ミスティーナから1人1人にスフィアが渡されていき、眩しくないほどの光を放ちながら持ち主の数値が浮かび上がる。
そして、アキラにスフィアが渡され浮かび上がった数値を確認するとその周りにいた人達から驚きと感嘆な声が上がる。
天野河 輝
年齢:17
性別:男
種族:人間
体力:1020
魔力:490
筋力:100
耐久:100
敏捷:100
魔攻:100
魔耐:100
スキル:勇者の加護
称号:異世界勇者
「おお!このステータス!それにこのスキルは!?」
「まさしく勇者!」
「素晴らしい!」
どうやら勇者様が発見されたらしい。それに周りからの反応的によほどステータスが良かったのだろう。初期ステータスが優れているのはよくありがちの勇者設定だからな。
その後、アキラの周りにクラスの者達が集まっていき盛り上がっていく。
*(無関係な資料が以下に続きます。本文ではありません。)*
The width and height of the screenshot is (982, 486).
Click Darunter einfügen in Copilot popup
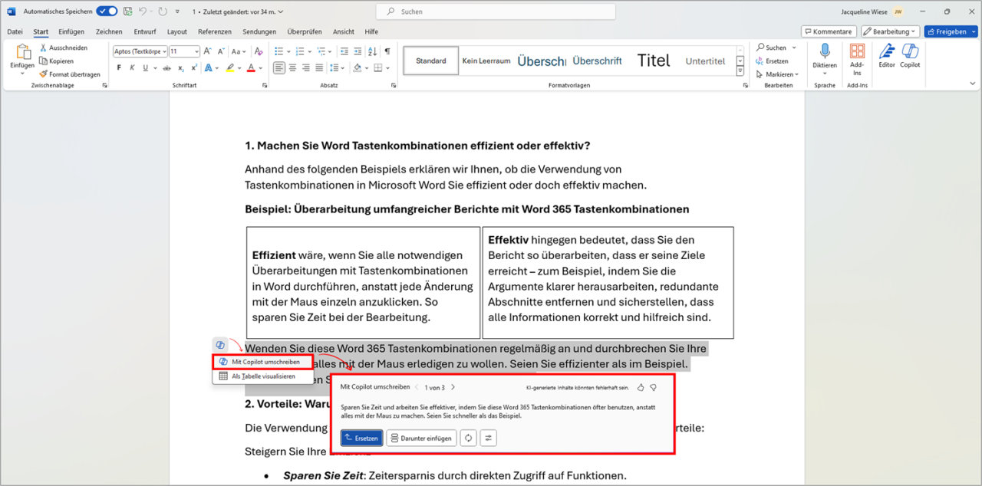[x=421, y=438]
「さすがだ!」「俺もそう思ったんだ!」と盛り上がりの声が上がる。
そんな中、本堂だけは自分に表示されたステータスになんとも言えない感想で頭がいっぱいだった為、周りの状況を気にする余裕がなかった。
そのステータスとは
本堂 駿
年齢:17
性別:男
種族:人間
体力:3(変動あり)
魔力:2(変動あり)
筋力:1(変動あり)
耐久:1(変動あり)
敏捷:1(変動あり)
魔攻:1(変動あり)
魔耐:1(変動あり)
スキル:??
称号:変わり者
・・・いや、まあ色々と言いたいことはあるけど。これだけは言わせてくれ...
なんなんだよこれはぁぁぁ!!!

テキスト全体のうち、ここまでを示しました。